他父亲死前那段日子脑子不甚清楚,可是那多疑是到了病态的地步,他甚至都要叫人试毒才愿意用膳,而尼布深深记得,他父亲影那麽对过他,用他试探自己部下的方法。
在他十六岁那一年,第一次接了军队攻打边境的库德耳族,他父亲在他战争几乎要打赢时紧急把他传回来,尼布几乎以为发生了什麽大事,而当他戎装都还没卸下感到父亲寝宫,那个坐在花园里喂鸟的男人很高兴的抱住他,并赞誉他的忠诚,因为他丢下胜利而回来。
事实是,他父亲只是在测试他。而显然,那不是他父亲第一次这麽做,也不是最後一次,而他最後一次这麽做时--。
尼布阻止自己再想下去,他只感到复杂,即位後,不,应该是从知道自己会是王位继承人开始,他就发誓绝不会像他父亲那样,而现在,派人监视阿卡德,那肿事以往只有他父亲会那麽做。
「……。」
尼布看著侍卫长离去,好一阵只盯著没人的门边,但其实他什麽也没在看。
☆、小狮子2
尼布再到後宫时已经是好几周以後。
他不知道伯提沙已经被内侍长换到更大的房间,那在後宫的中心偏东侧,正对著中心的花园,而他房间--几乎可以说是一个小型宫阙,後面起居室的阳台可以看见底格里斯河的沿岸。

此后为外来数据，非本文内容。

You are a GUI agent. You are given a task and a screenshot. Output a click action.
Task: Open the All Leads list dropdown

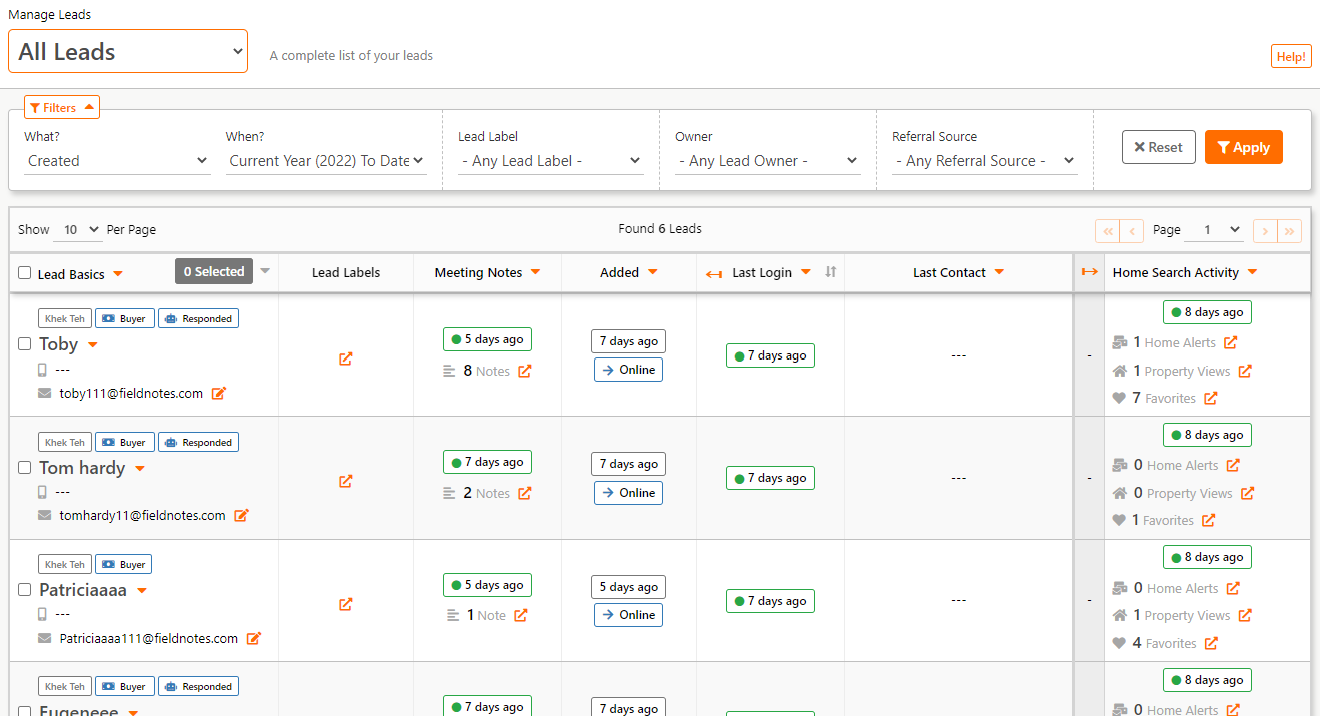(128, 51)
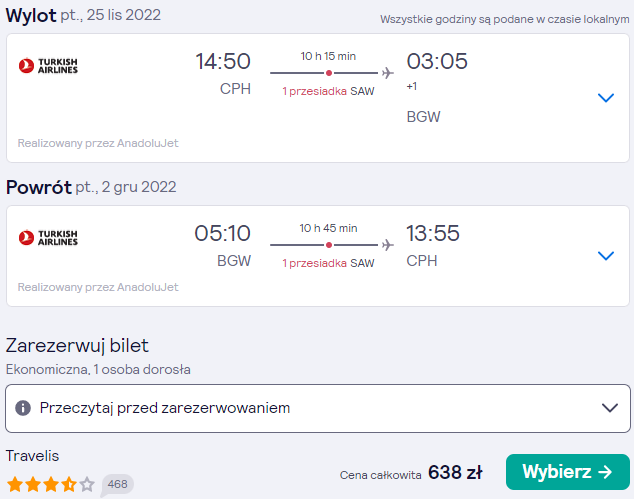Viewport: 634px width, 499px height.
Task: Click the red stopover dot on outbound route
Action: (329, 73)
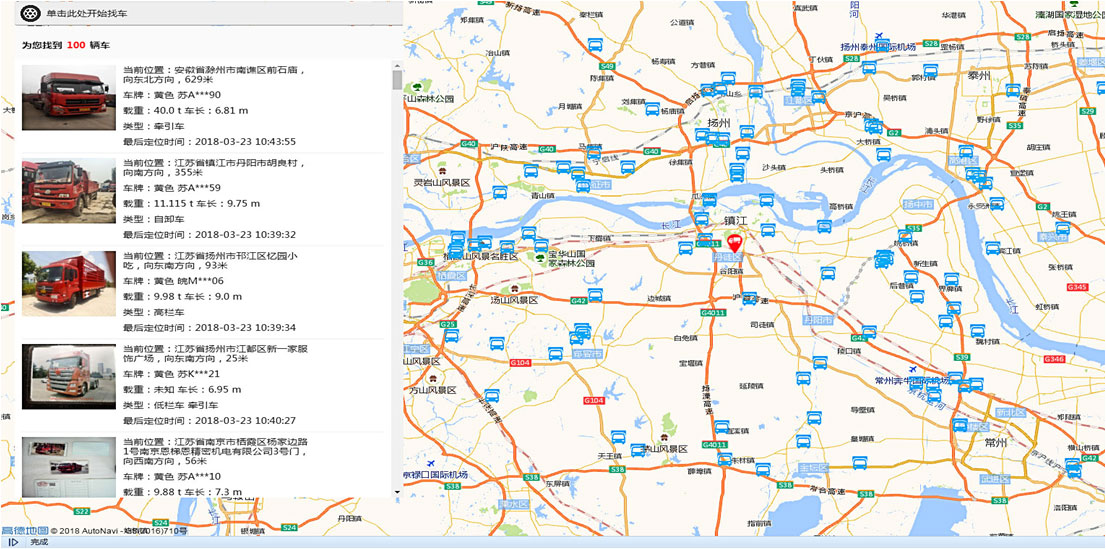Click 单击此处开始找车 to start finding vehicles
Viewport: 1106px width, 549px height.
[87, 13]
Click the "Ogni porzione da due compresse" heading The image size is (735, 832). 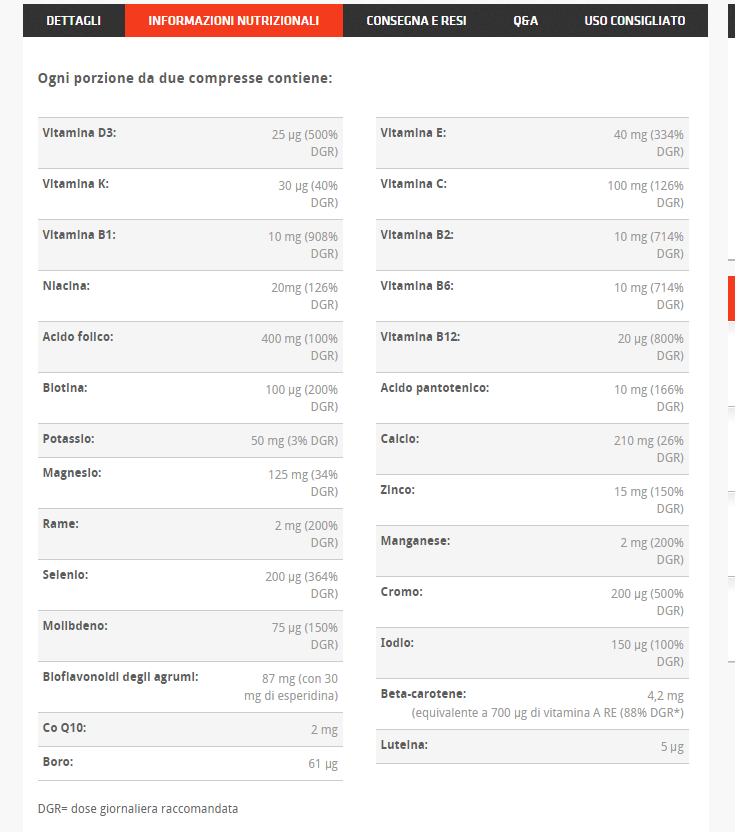pos(185,77)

那是後宫男宠最好的一个居所,显然是因为尼布之前天天让伯提沙侍寝的关系,所以这男孩现在已经得到最好的待遇。
尼布让人把自己寝宫那只小狮子抱到伯提沙房间时,那男孩掩不住惊讶,而尼布走进去时,伯提沙正伸手搔著那只幼狮的耳朵。
「……。」
伯提沙看到尼布时立刻站起身,刚刚那个有些惊喜的表情倏地消失。
尼布装做不在意的在一旁躺椅上坐下,他现在可以确定,伯提沙非常喜欢那只狮子,而且他应该也喜欢鸟,换了房间後,他之前那只金丝雀还是被带来这里。
伯提沙没看尼布,不过拘谨的站在水池边,那只步伐还不甚稳当的狮子得不到抚摸,最後滚倒在伯提沙脚边。尼布看得出来伯提沙眉宇间的沉郁--在自己一出现就立刻浮现在他那张漂亮的脸上,他似乎以为尼布又是要他陪睡,前一阵子不是要其他人一块玩他,就是要他吃下春药。
尼布最後也没动作,虽说他这次本来就没有想要玩他的打算。
--两个人最後只盯著那只小狮子,除了它在地上滚动之外,只剩阳台的纱帘被风吹得轻轻飘动,上面的装饰发出清脆的声响。
「要叫什麽名字?」
尼布突然开口,那让伯提沙忍不住看向他,但是好一阵他只转开视线,什麽也没回答。
「它是你的了,帮它取个名字。」
尼布说,看著伯提沙盯著水池的侧脸。他还是被换上跟眼睛同样颜色的蓝色批巾,白色腰带上的深蓝碎石轻轻摆动,那批巾随著风微微飘著,而他被用发带往後束著的头发已经长过肩膀,那颜色又黑又亮,风一吹时发尾也是轻动著。
其实这男孩侧面俊挺,鹰勾鼻不夸张,但是窄脸加上瘦长的侧面也是好看。
尼布本来就不期待伯提沙会表露感激之情,不过他耐著性子等了一阵,发现就如他所预测的一样,他就是不打算开口,而这是尼布第一次觉得对此感到疲惫,之前不管是他的倔强、沉默或是瞪视都更刺激他的好胜心,而现在那只让他失望,既使淡得他几乎没发现。
「哈弗谢。」
就在尼布已经放弃要起身离去时,伯提沙的声音响起,毫无恐惧但那音量几乎像在自言自语,但还是让尼布停了一下。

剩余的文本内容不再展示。